* Required task *
Render the items below as a numbered list, one line per entry, leaving out any blank lines.

* Task data *
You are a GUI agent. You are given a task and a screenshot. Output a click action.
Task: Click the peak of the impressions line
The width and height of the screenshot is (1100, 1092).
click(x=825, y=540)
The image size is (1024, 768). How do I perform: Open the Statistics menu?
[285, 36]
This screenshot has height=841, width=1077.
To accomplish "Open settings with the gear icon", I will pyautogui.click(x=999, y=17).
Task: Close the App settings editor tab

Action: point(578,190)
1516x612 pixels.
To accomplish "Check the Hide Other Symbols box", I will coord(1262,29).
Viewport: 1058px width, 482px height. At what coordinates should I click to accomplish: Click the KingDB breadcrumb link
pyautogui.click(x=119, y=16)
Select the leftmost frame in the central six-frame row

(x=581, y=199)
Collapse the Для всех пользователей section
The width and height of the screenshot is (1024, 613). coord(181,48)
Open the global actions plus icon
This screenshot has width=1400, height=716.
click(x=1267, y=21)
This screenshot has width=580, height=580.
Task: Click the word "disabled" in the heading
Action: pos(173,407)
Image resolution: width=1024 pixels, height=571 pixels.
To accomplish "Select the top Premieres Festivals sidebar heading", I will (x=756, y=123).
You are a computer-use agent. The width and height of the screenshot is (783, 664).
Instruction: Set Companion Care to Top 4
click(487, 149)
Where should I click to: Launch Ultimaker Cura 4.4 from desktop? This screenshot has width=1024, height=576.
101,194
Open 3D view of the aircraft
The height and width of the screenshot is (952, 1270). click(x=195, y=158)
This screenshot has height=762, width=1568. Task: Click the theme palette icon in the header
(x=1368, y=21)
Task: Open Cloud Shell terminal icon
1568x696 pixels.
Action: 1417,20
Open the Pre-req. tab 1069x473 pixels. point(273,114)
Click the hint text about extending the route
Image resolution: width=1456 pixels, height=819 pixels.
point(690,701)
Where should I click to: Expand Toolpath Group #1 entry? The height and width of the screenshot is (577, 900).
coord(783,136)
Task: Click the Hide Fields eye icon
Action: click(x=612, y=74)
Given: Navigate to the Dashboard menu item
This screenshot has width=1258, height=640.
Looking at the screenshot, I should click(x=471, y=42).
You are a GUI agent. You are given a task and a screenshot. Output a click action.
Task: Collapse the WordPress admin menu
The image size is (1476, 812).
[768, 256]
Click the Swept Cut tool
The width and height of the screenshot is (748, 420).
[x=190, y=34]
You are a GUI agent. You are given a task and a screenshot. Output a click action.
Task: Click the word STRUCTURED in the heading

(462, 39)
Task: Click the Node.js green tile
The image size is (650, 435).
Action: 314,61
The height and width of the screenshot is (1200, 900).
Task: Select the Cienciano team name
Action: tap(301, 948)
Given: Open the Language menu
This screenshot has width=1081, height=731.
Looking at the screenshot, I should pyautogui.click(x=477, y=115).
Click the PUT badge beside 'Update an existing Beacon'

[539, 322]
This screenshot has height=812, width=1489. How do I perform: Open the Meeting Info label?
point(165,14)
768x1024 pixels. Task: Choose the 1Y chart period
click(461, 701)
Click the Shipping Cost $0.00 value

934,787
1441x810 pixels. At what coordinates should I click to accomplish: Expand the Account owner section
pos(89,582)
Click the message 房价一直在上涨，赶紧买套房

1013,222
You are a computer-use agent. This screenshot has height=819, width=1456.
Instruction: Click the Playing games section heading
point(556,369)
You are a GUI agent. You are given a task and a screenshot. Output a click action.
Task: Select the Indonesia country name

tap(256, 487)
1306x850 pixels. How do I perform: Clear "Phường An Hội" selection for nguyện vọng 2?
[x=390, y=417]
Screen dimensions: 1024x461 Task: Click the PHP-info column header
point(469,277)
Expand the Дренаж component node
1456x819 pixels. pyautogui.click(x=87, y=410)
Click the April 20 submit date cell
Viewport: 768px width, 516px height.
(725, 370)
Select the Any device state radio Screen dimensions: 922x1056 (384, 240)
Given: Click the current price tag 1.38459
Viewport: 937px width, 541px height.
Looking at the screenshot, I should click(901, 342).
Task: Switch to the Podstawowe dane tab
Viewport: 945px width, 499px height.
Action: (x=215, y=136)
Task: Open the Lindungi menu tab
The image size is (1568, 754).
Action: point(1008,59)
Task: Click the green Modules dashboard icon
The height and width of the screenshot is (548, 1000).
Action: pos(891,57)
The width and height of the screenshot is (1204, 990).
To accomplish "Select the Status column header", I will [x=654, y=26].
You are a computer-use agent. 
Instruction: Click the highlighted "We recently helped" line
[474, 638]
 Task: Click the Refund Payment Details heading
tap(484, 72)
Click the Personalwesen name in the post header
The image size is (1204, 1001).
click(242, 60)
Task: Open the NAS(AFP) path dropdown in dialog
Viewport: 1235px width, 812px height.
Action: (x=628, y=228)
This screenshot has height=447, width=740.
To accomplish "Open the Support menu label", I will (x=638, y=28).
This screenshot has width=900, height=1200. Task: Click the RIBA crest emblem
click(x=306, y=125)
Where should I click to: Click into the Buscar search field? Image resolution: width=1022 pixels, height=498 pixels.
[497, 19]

* Exercise result *
1. You are a GUI agent. You are given a task and a screenshot. Output a click action.
2. Task: Click the peak of the impressions line
3. The width and height of the screenshot is (1100, 1092).
4. click(x=825, y=540)
5. The image size is (1024, 768). How do I perform: Open the Statistics menu?
6. [285, 36]
7. This screenshot has height=841, width=1077.
8. To accomplish "Open settings with the gear icon", I will pyautogui.click(x=999, y=17).
9. Task: Close the App settings editor tab
10. Action: point(578,190)
11. 1516x612 pixels.
12. To accomplish "Check the Hide Other Symbols box", I will coord(1262,29).
13. Viewport: 1058px width, 482px height. At what coordinates should I click to accomplish: Click the KingDB breadcrumb link
14. pyautogui.click(x=119, y=16)
15. Select the leftmost frame in the central six-frame row
16. (x=581, y=199)
17. Collapse the Для всех пользователей section
18. The width and height of the screenshot is (1024, 613). coord(181,48)
19. Open the global actions plus icon
20. This screenshot has width=1400, height=716.
21. click(x=1267, y=21)
22. This screenshot has width=580, height=580.
23. Task: Click the word "disabled" in the heading
24. Action: pos(173,407)
25. Image resolution: width=1024 pixels, height=571 pixels.
26. To accomplish "Select the top Premieres Festivals sidebar heading", I will (x=756, y=123).
27. You are a computer-use agent. The width and height of the screenshot is (783, 664).
28. Instruction: Set Companion Care to Top 4
29. click(487, 149)
30. Where should I click to: Launch Ultimaker Cura 4.4 from desktop? This screenshot has width=1024, height=576.
31. 101,194
32. Open 3D view of the aircraft
33. The height and width of the screenshot is (952, 1270). click(x=195, y=158)
34. This screenshot has height=762, width=1568. Task: Click the theme palette icon in the header
35. (x=1368, y=21)
36. Task: Open Cloud Shell terminal icon
37. 1568x696 pixels.
38. Action: 1417,20
39. Open the Pre-req. tab 1069x473 pixels. point(273,114)
40. Click the hint text about extending the route
41. Image resolution: width=1456 pixels, height=819 pixels.
42. point(690,701)
43. Where should I click to: Expand Toolpath Group #1 entry? The height and width of the screenshot is (577, 900).
44. coord(783,136)
45. Task: Click the Hide Fields eye icon
46. Action: click(x=612, y=74)
47. Given: Navigate to the Dashboard menu item
48. This screenshot has width=1258, height=640.
49. Looking at the screenshot, I should click(x=471, y=42).
50. You are a GUI agent. You are given a task and a screenshot. Output a click action.
51. Task: Collapse the WordPress admin menu
52. The image size is (1476, 812).
53. [768, 256]
54. Click the Swept Cut tool
55. The width and height of the screenshot is (748, 420).
56. [x=190, y=34]
57. You are a GUI agent. You are given a task and a screenshot. Output a click action.
58. Task: Click the word STRUCTURED in the heading
59. (462, 39)
60. Task: Click the Node.js green tile
61. The image size is (650, 435).
62. Action: 314,61
63. The height and width of the screenshot is (1200, 900).
64. Task: Select the Cienciano team name
65. Action: tap(301, 948)
66. Given: Open the Language menu
67. This screenshot has width=1081, height=731.
68. Looking at the screenshot, I should pyautogui.click(x=477, y=115).
69. Click the PUT badge beside 'Update an existing Beacon'
70. [539, 322]
71. This screenshot has height=812, width=1489. How do I perform: Open the Meeting Info label?
72. point(165,14)
73. 768x1024 pixels. Task: Choose the 1Y chart period
74. click(461, 701)
75. Click the Shipping Cost $0.00 value
76. 934,787
77. 1441x810 pixels. At what coordinates should I click to accomplish: Expand the Account owner section
78. pos(89,582)
79. Click the message 房价一直在上涨，赶紧买套房
80. 1013,222
81. You are a computer-use agent. This screenshot has height=819, width=1456.
82. Instruction: Click the Playing games section heading
83. point(556,369)
84. You are a GUI agent. You are given a task and a screenshot. Output a click action.
85. Task: Select the Indonesia country name
86. tap(256, 487)
87. 1306x850 pixels. How do I perform: Clear "Phường An Hội" selection for nguyện vọng 2?
88. [x=390, y=417]
89. Screen dimensions: 1024x461 Task: Click the PHP-info column header
90. point(469,277)
91. Expand the Дренаж component node
92. 1456x819 pixels. pyautogui.click(x=87, y=410)
93. Click the April 20 submit date cell
94. Viewport: 768px width, 516px height.
95. (725, 370)
96. Select the Any device state radio Screen dimensions: 922x1056 (384, 240)
97. Given: Click the current price tag 1.38459
98. Viewport: 937px width, 541px height.
99. Looking at the screenshot, I should click(901, 342).
100. Task: Switch to the Podstawowe dane tab
101. Viewport: 945px width, 499px height.
102. Action: (x=215, y=136)
103. Task: Open the Lindungi menu tab
104. The image size is (1568, 754).
105. Action: point(1008,59)
106. Task: Click the green Modules dashboard icon
107. The height and width of the screenshot is (548, 1000).
108. Action: pos(891,57)
109. The width and height of the screenshot is (1204, 990).
110. To accomplish "Select the Status column header", I will [x=654, y=26].
111. You are a computer-use agent. 
112. Instruction: Click the highlighted "We recently helped" line
113. [474, 638]
114.  Task: Click the Refund Payment Details heading
115. tap(484, 72)
116. Click the Personalwesen name in the post header
117. The image size is (1204, 1001).
118. click(242, 60)
119. Task: Open the NAS(AFP) path dropdown in dialog
120. Viewport: 1235px width, 812px height.
121. Action: (x=628, y=228)
122. This screenshot has height=447, width=740.
123. To accomplish "Open the Support menu label", I will (x=638, y=28).
124. This screenshot has width=900, height=1200. Task: Click the RIBA crest emblem
125. click(x=306, y=125)
126. Where should I click to: Click into the Buscar search field? Image resolution: width=1022 pixels, height=498 pixels.
127. [497, 19]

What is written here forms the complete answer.